We Bury the Landscape by Kristine Ong Muslim

Genre:  Ekphrasis (the fictional story behind the painting)
Expected publication date:  April 15, 2012

Description (taken from Kristine Ong Muslim's website):
We Bury the Landscape is an exhibition of literary art. Ekphrasis, collected. One hundred flash fictions and prose poems presented to view. From the visual to the textual, transmuting before the gallery-goer’s gaze, the shifting contours of curator Kristine Ong Muslim’s surreal panorama delineate the unconventional, the unexpected, and the unnatural.
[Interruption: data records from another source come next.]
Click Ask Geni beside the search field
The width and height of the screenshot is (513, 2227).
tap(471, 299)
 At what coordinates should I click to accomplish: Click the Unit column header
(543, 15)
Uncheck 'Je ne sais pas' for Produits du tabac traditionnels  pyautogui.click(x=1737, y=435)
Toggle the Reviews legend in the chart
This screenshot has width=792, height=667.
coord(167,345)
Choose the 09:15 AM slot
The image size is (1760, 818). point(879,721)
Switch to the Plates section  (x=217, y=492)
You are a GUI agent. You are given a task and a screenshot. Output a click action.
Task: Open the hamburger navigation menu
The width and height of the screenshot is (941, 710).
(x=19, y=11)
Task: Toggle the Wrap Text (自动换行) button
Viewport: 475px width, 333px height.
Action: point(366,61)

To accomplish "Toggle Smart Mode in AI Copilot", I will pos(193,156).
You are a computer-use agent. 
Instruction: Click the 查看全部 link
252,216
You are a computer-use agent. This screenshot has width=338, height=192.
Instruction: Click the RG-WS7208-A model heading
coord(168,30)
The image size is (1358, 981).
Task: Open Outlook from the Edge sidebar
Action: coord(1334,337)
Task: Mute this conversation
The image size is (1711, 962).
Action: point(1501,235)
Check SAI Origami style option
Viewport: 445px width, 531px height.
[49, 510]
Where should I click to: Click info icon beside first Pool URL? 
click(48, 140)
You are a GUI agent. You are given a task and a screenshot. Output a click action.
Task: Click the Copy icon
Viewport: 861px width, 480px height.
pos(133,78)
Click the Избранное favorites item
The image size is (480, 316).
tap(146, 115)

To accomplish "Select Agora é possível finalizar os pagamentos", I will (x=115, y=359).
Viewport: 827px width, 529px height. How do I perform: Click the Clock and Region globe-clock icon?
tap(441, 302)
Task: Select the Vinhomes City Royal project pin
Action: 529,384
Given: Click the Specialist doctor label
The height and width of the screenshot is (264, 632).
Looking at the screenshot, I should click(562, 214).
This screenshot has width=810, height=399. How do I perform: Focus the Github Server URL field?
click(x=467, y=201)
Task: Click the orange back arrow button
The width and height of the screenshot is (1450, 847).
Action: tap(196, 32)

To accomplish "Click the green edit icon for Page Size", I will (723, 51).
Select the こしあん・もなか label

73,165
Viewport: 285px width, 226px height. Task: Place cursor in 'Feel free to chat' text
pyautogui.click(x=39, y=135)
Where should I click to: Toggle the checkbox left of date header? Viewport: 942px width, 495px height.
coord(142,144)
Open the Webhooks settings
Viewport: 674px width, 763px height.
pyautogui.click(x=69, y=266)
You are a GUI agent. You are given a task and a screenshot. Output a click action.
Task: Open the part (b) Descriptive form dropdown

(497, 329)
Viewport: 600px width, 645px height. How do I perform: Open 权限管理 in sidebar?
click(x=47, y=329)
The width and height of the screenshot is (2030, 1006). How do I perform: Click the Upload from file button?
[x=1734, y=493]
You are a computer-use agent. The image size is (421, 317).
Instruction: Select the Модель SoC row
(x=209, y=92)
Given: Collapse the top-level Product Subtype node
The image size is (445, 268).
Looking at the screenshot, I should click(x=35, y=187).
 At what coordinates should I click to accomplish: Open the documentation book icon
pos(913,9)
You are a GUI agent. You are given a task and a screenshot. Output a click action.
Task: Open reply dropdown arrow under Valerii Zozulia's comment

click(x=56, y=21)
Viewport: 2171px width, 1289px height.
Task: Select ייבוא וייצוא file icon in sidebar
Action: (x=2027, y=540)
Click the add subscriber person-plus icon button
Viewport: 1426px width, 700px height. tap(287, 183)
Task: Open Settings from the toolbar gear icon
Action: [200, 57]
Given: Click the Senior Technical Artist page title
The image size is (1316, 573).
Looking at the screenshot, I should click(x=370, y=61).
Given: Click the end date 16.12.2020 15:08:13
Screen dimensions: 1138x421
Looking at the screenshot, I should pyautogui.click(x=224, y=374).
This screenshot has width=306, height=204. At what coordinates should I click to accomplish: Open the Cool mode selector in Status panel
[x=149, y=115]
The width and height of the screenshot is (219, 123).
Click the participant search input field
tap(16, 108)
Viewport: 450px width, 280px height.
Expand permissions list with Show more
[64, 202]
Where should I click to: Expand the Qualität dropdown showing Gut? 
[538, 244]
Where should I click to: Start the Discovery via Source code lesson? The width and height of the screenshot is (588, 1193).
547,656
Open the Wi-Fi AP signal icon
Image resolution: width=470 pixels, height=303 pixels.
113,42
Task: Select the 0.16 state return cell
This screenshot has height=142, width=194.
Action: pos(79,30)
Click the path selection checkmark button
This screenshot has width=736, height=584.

Traversing this visionary vista’s panoply of “rooms of unfinished lives,” the reader unearths and examines and reanimates—revealing the transcendent uncanniness that subsists underfoot.

Doesn't the description catch your interest?  This book is definitely one of a kind, and I believe everyone should have the chance to read it and see the paintings that the stories are based off of.  With that being said, this book is not a novel.  It is not something you sit down and enjoy in one sitting (although you very well can do this).  This is a coffee table novel that your guests look at (and in my case, wonder how on earth I became so artistically-inclined), kind of like a poetry book or a picture book.

Note that the art is contemporary art (and it's a kind I sit and wonder how on earth the artist came up with it).  So I recommend looking at the art before you read the stories because they make more sense when you see what the story's based off of.

I thought I'd list a few themes from the stories to give you an idea of what you can look forward to.  We go from various fairy tales like Jack and the Beanstalk or the Princess and the Frog to nursery rhymes like Humpty Dumpty.  There's one story that reminds me very much of The Metamorphosis and the painting is creepy.  We've also got Gucci handbags, a Volkswagon, a carnivorous flower, instruments writhing in pain, and it's raining men.  And one story that I can relate to: one with tons of goldfish in the room.  Now why can I relate to this?  Call me crazy, but I've had a dream (more than once) where my bettas decided to rebel against me and plot my demise.  So, yes my fish scare me...

If you like artistic paintings, then you'll most definitely like reading this book.  However, I think even the non-visually-artistically inclined could enjoy this book as well (I fall in this category).

Thanks goes to Kristine Ong Muslim for providing me a review copy of this book.